2.5 Games and Violence (Due: Dec 5 Status: Not Completed)



2.5 Games and Violence

1. There are many answers, none of them sufficient, as to why video and computer game are so often violent – sometimes graphically (as in most FPS games), sometimes cartoonishly (as with most of the classic Nintendo franchises), and sometimes on large, semi-abstract scales (as with most strategy games) with both military and civilian populations at stake.

2. As someone who abhors (real) violence, I sometimes question why I play so many violent games. As someone who feels that even the most necessary war is folly and tragedy, I wonder why I am drawn to war and (military) strategy games. Some of the justifications for violence (graphic and not) in games include:

a. “Most of the players are boys and young men.” This is increasingly untrue, to the point that it should have lost its credibility by now. On the other hand, it continues to be true that 30-something male gamers spend the more money on games per capita than other audiences. Of course, this still fails to explain why games for men should have to be violent. I, for one, don’t believe that men are necessarily violent or only drawn to violence.
b. “All games are about (violent) conflict.” Though not completely true, the case can be made that a lot of our sports are “sanitized” gladiatorial combat (American Football more than most), and that many traditional games (like chess) are, at heart, wargames. Conflict is important to games, and most games have a winner and a loser. This is one of the differences between structured games and unstructured (or less structured) play. Free play doesn’t always involve conflict, and rarely has a “winner.”
c. “That’s the way it has always been done.” The history of computer and video games is rooted in kinds of play that emphasize conflict, violence, winners and loosers, and “Good” versus “Evil.” Tabletop wargaming was one of the first genres adapted to computer play (partially because computers handled the complex rules and interactions of wargames well), and computer gaming is deeply indebted to Dungeons & Dragons, which itself started as an attempt to make a wargame based on J.R.R. Tolkein’s Lord of the Rings. There are also practical reasons why many early action games were shooters: it was something early computers and arcade games could do easily that you couldn’t do easily with a traditional board game.

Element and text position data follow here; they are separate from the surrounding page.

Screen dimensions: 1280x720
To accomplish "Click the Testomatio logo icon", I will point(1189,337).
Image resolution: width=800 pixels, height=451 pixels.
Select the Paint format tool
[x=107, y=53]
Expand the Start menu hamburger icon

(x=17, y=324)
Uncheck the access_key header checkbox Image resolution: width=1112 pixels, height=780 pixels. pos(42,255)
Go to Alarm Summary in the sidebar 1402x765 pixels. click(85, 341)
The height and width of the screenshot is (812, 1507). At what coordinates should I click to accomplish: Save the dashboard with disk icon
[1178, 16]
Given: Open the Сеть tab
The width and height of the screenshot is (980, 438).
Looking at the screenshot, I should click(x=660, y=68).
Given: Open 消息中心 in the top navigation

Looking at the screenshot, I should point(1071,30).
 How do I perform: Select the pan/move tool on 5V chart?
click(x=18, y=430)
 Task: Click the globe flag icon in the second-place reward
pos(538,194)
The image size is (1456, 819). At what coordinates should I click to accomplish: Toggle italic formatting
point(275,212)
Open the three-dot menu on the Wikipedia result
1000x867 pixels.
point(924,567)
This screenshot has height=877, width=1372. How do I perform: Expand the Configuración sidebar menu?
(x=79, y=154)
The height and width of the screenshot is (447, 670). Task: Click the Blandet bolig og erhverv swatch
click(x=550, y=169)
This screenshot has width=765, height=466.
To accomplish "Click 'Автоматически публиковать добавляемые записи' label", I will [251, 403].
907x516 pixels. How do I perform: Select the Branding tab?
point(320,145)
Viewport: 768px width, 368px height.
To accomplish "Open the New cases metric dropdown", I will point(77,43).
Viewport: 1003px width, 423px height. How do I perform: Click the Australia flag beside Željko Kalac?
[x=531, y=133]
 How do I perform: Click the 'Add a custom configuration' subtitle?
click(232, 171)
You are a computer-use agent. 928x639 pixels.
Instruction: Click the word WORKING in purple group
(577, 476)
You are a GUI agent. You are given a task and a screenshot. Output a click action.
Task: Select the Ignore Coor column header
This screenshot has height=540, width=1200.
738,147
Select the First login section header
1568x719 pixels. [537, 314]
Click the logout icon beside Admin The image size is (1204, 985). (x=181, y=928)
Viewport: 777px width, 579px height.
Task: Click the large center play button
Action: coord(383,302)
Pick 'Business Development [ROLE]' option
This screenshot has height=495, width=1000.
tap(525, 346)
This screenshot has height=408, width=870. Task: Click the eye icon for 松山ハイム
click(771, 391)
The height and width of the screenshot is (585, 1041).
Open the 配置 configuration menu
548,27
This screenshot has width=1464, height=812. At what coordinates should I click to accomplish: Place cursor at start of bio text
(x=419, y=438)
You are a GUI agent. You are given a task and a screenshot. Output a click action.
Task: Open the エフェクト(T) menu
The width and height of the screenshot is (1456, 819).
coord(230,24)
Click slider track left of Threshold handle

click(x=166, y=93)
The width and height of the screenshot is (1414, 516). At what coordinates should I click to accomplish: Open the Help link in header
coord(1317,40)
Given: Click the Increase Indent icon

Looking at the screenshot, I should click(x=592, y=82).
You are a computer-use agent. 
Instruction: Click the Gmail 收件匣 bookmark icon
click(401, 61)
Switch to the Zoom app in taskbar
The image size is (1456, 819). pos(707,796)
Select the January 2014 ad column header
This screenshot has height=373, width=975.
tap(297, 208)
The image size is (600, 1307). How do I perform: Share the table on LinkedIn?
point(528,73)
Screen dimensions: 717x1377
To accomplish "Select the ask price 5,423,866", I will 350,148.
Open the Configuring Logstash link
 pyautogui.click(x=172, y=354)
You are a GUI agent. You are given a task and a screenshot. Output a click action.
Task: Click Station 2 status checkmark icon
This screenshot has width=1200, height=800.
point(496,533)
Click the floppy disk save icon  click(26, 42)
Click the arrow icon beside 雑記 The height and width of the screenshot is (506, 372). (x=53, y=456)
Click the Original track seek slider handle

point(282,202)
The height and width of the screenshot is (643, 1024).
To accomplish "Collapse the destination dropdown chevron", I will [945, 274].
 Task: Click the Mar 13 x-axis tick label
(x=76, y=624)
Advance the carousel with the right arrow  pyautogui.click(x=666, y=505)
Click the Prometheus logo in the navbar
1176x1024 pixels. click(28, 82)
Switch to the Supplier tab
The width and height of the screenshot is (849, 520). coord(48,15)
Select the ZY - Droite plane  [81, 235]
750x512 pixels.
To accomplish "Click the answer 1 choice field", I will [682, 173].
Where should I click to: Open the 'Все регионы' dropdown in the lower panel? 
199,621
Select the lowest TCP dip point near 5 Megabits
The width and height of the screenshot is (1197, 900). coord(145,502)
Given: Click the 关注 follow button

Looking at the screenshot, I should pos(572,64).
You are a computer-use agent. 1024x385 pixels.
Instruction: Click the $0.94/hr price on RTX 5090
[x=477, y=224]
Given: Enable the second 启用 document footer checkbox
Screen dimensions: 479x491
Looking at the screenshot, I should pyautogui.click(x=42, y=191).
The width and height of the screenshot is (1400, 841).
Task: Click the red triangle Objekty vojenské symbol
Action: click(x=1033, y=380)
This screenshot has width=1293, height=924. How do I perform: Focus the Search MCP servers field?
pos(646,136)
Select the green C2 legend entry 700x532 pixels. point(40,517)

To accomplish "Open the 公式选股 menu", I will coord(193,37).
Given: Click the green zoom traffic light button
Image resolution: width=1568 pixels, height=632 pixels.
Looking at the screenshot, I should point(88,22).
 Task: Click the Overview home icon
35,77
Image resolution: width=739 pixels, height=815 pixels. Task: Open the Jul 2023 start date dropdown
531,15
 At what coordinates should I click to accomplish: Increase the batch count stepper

3. It should be clear by this point that games don’t have to be violent. It is probably also obvious that there will continue to be violent games. Do games cause violence? The evidence is mixed, but mostly indicates that no, they don’t. If anything, excessive gameplay of any sort at a young age may impede development of social skills, but Doom was no more responsible for Columbine than The Catcher in the Rye was to blame for the murder of John Lennon. New media, especially popular ones, are regularly blamed for issues that are more broadly societal. Games, comics, tv, radio, film, novels and Socratic debate have each, in their turn, been blamed for “corrupting youth” and described as inherently bad or unhealthy.

4. At the same time, individual works in any medium can be part of a larger social or societal problem. If games can educate, inform and enlighten, then they must also be able to miseducate, spread lies and misconceptions, and reinforce bad ideas and bad habits. It becomes the responsibility of those creating games (as well as of those who buy them) to be conscious and critical: not to censor or sanitize, but to think about what games say, what arguments they make and way.

5. In that vein, I am in some ways more concerned about sex in games than violence. Violence in games is the subject of an open, if often polarized, public debate, and many people have commented on the US’ national culture of glorified, graphic violence – that is, the larger social issues. On the other hand, open sexuality in games, including normal, healthy adult relationships, is almost completely taboo: even games that let the player’s character have sex and (incredibly rarely) children are more self-censored than Production Code era Hollywood film. Partially as a result, there’s a lot of (barely) implicit sexuality in games, and substitutions of violence for sex (because a female character killing someone (an “enemy”) and then striking a sexy pose in a skimpy costume is, for some reason, completely acceptable.